From a27435c5572e6585bd340b7b43f564becb726507 Mon Sep 17 00:00:00 2001
From: Albert Zeyer <zeyer@i6.informatik.rwth-aachen.de>
Date: Thu, 9 Jan 2025 22:12:23 +0100
Subject: [PATCH] reduce cache size automatically

---
 .../exp2024_04_23_baselines/ctc_recog_ext.py          | 11 ++++++++---
 users/zeyer/utils/lru_cache.py                        | 11 +++++++++++
 2 files changed, 19 insertions(+), 3 deletions(-)

diff --git a/users/zeyer/experiments/exp2024_04_23_baselines/ctc_recog_ext.py b/users/zeyer/experiments/exp2024_04_23_baselines/ctc_recog_ext.py
index 18309ddbb..c7c89d334 100644
--- a/users/zeyer/experiments/exp2024_04_23_baselines/ctc_recog_ext.py
+++ b/users/zeyer/experiments/exp2024_04_23_baselines/ctc_recog_ext.py
@@ -516,6 +516,11 @@ class FlashlightLMState:
         label_seq: List[int]
         prev_state: LMState
 
+    # Use LRU cache for the LM states (on GPU) and log probs.
+    # Note that additionally to the cache size limit here,
+    # we free more when we run out of CUDA memory.
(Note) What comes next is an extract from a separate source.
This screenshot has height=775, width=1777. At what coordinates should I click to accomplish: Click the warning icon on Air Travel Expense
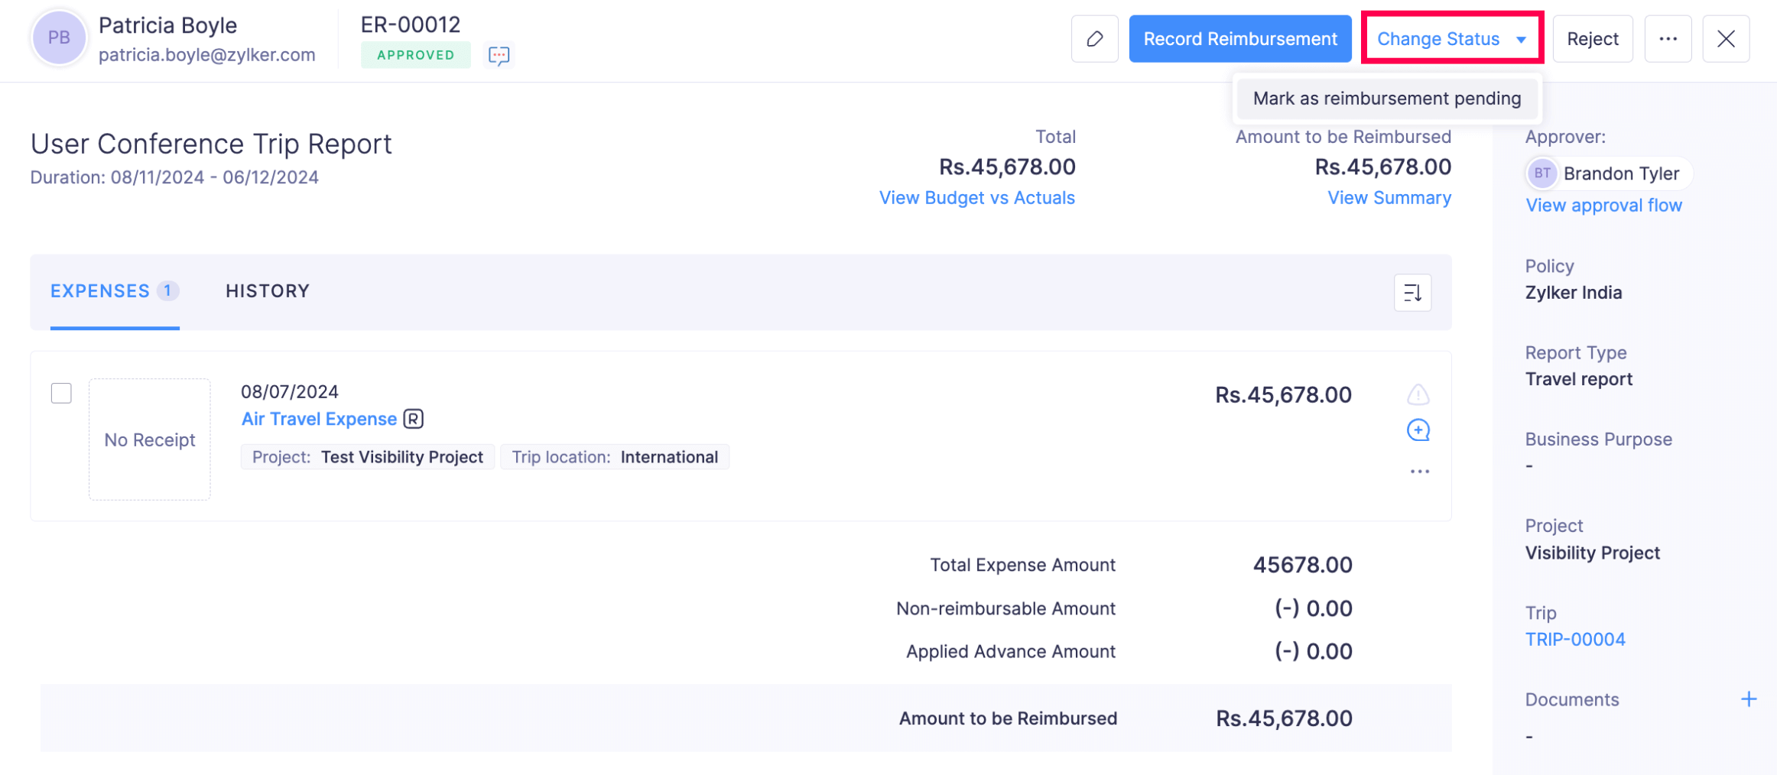[1418, 394]
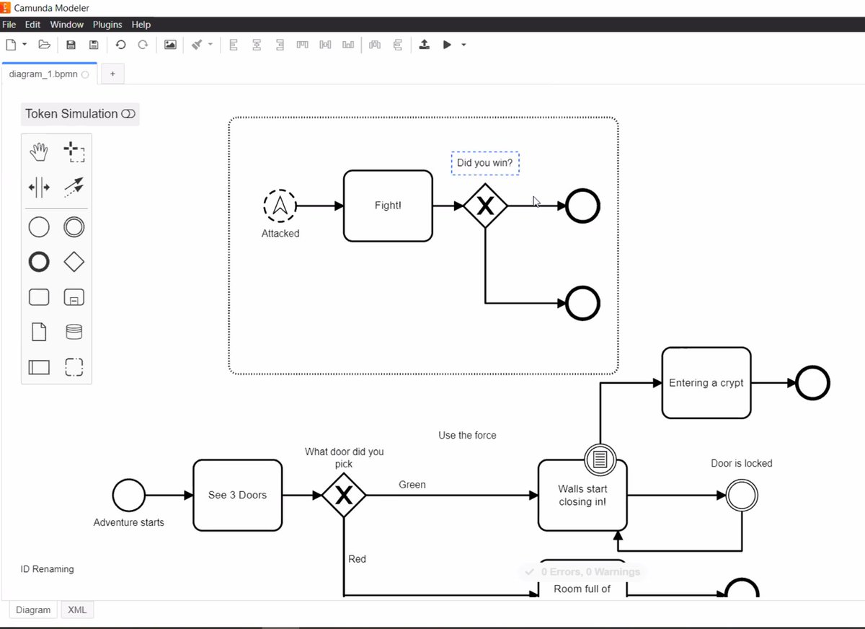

+    start_lru_cache_size = 1024
+
     class FlashlightLM(LM):
         def __init__(self):
             super().__init__()
@@ -525,9 +530,7 @@ def __init__(self):
             self._count_recalc_whole_seq = 0
             self._recent_debug_log_time = -sys.maxsize
 
-        # Use LRU cache. Note that additionally to the max_size here,
-        # we free more when we run out of CUDA memory.
-        @lru_cache(maxsize=1024)
+        @lru_cache(maxsize=start_lru_cache_size)
         def _calc_next_lm_state(self, state: LMState) -> Tuple[Any, torch.Tensor]:
             """
             :return: LM state, log probs [Vocab]
@@ -550,6 +553,7 @@ def _calc_next_lm_state(self, state: LMState) -> Tuple[Any, torch.Tensor]:
                     count_pop += 1
                 if count_pop > 0:
                     print(f"Pop {count_pop} from cache, mem usage {dev_s}: {' '.join(_collect_mem_stats())}")
+                    self._calc_next_lm_state.cache_set_maxsize(self._calc_next_lm_state.cache_len())
 
             if prev_lm_state is not None or lm_initial_state is None:
                 # We have the prev state, or there is no state at all.
@@ -583,6 +587,7 @@ def start(self, start_with_nothing: bool):
             self._recent_debug_log_time = -sys.maxsize
             self.mapping_states.clear()
             self._calc_next_lm_state.cache_clear()
+            self._calc_next_lm_state.cache_set_maxsize(start_lru_cache_size)
             state = LMState()
             self.mapping_states[state] = FlashlightLMState(label_seq=[model.bos_idx], prev_state=state)
             return state
diff --git a/users/zeyer/utils/lru_cache.py b/users/zeyer/utils/lru_cache.py
index 18a1e8abe..6d669df71 100644
--- a/users/zeyer/utils/lru_cache.py
+++ b/users/zeyer/utils/lru_cache.py
@@ -27,6 +27,7 @@ def lru_cache(maxsize: int = 128, typed: bool = False):
     with f.cache_info().
     Clear the cache and statistics with f.cache_clear().
     Remove the oldest entry from the cache with f.cache_pop_oldest().
+    Set the maximum cache size to a new value with f.cache_set_maxsize(new_maxsize).
     Access the underlying function with f.__wrapped__.
 
     See:  https://en.wikipedia.org/wiki/Cache_replacement_policies#Least_recently_used_(LRU)
@@ -178,12 +179,22 @@ def cache_pop_oldest(*, fallback=not_specified):
             full = False
             return oldvalue
 
+    def cache_set_maxsize(new_maxsize: int):
+        nonlocal maxsize, full
+        assert new_maxsize > 0
+        with lock:
+            maxsize = new_maxsize
+            while cache_len() > maxsize:
+                cache_pop_oldest()
+            full = cache_len() >= maxsize
+
     wrapper.cache_info = cache_info
     wrapper.cache_clear = cache_clear
     wrapper.cache_parameters = cache_parameters
     wrapper.cache_peek = cache_peek
     wrapper.cache_len = cache_len
     wrapper.cache_pop_oldest = cache_pop_oldest
+    wrapper.cache_set_maxsize = cache_set_maxsize
 
     update_wrapper(wrapper, user_function)